As per the AWS Documentation, one workaround to achieve this is to import them as string columns and create views on top of it by casting them to the required data types.

Creating S3-Athena Datasets

User can create new S3-Athena Datasets by using either of the three ways:

  • Using already defined S3-Athena System Templates
  • Importing required JSON payload
  • Using the form and entering the required details

When the user is creating the dataset from scratch using the form,

  • Select target location as s3-athena.
  • Supported file types - CSV/TSV/XSLX/JSON/Parquet

Create Athena dataset

Registering S3-Athena Datasets

  • After creating the dataset, we need to register the schema for it.

Load Athena Datasets

Athena Datasets provides users with a cost-effective solutions to store their structured data. All loaded datasets are immediately available for analysis using the Run Query tab in the Amorphic console. The advantage of using Athena datasets is that it provides auto data validation on each file that is uploaded, without the need for any additional ETL process.

Load Athena dataset

Query Datasets

Once we have loaded data into Athena datasets, it is ready for the user to query and analyze directly from the Run Query tab. The following animation demonstrates how a user can run a sample query on Athena datasets.

Query Athena dataset

For Datasets with JSON file type:

  • AWS Limitations
    • It uses the OpenX JSON SerDe with the following limitations:
      • It expects JSON data to be in a single line (not formatted), with records separated by a new line character.
      • Comma character is not allowed at the end of each line.
      • The full data in the file should not be enclosed in square brackets.
    • Views are not supported on top of S3-Athena JSON datasets.
  • Amorphic feature limitations (Not Applicable)
    • Malware Detection
    • Data Profiling

Below is an example of an invalid JSON file:

[
{
"EmailId": "test-cwdl@cloudwick.com",
"IsAdmin": "no",
"UserId": "testuser"
},
{
"EmailId": "test1-cwdl@cloudwick.com",
"IsAdmin": "no",
"UserId": "testuser1"
}
]

Below is an example of a valid JSON file:

{ "EmailId": "test-cwdl1@cloudwick.com", "IsAdmin": "no", "UserId": "testuser1" }
{ "EmailId": "test-cwdl2@cloudwick.com", "IsAdmin": "no", "UserId": "testuser2" }
{ "EmailId": "test-cwdl3@cloudwick.com", "IsAdmin": "yes", "UserId": "testuser3" }
{ "EmailId": "test-cwdl4@cloudwick.com", "IsAdmin": "no", "UserId": "testuser4" }
{ "EmailId": "test-cwdl5@cloudwick.com", "IsAdmin": "yes", "UserId": "testuser5" }
Note

For JSON files, if dataset validation is enabled then column names in the files must exactly match the column names in the dataset schema

S3-Athena Datasets use case

An example of how to use Athena Datasets for an e-commerce company that wants to look at customer purchase data.

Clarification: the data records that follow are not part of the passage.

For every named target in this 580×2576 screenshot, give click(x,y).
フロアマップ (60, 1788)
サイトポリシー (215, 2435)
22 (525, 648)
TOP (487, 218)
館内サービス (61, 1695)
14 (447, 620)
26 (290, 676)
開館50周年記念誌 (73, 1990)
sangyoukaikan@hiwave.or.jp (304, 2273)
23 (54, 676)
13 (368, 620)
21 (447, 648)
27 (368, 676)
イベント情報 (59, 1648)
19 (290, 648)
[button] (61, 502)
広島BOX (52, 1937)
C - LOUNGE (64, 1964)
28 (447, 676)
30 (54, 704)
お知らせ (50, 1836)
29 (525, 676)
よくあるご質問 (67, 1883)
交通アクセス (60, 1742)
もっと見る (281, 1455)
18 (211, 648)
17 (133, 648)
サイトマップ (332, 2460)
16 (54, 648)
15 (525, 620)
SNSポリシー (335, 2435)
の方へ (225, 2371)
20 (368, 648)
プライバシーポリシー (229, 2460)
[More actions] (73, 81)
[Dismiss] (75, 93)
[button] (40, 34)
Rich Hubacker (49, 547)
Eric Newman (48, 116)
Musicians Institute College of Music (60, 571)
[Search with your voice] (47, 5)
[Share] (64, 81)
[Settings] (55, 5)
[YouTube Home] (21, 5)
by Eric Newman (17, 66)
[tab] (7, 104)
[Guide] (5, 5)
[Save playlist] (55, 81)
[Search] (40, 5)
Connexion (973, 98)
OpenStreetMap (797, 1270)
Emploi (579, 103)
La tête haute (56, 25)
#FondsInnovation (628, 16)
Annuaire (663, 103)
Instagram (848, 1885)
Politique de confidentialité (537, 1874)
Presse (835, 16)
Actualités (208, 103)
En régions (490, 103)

The company keeps customer purchase details within CSV files stored in Amazon S3. They use Athena Datasets to register the data as a dataset and use SQL queries to find out useful information, such as the most popular products, the average order value, and the places customers are from. Before looking at the data, they use the data validation feature to check for any bad or wrong data in the files. This helps them quickly find and fix any problems in the data. Once the data is checked, they can use the playground to analyze the data and make decisions based on the results.

Athena Datasets enables companies to store, validate, and analyze structured data in Amazon S3, aiding them to make better decisions based on data insights.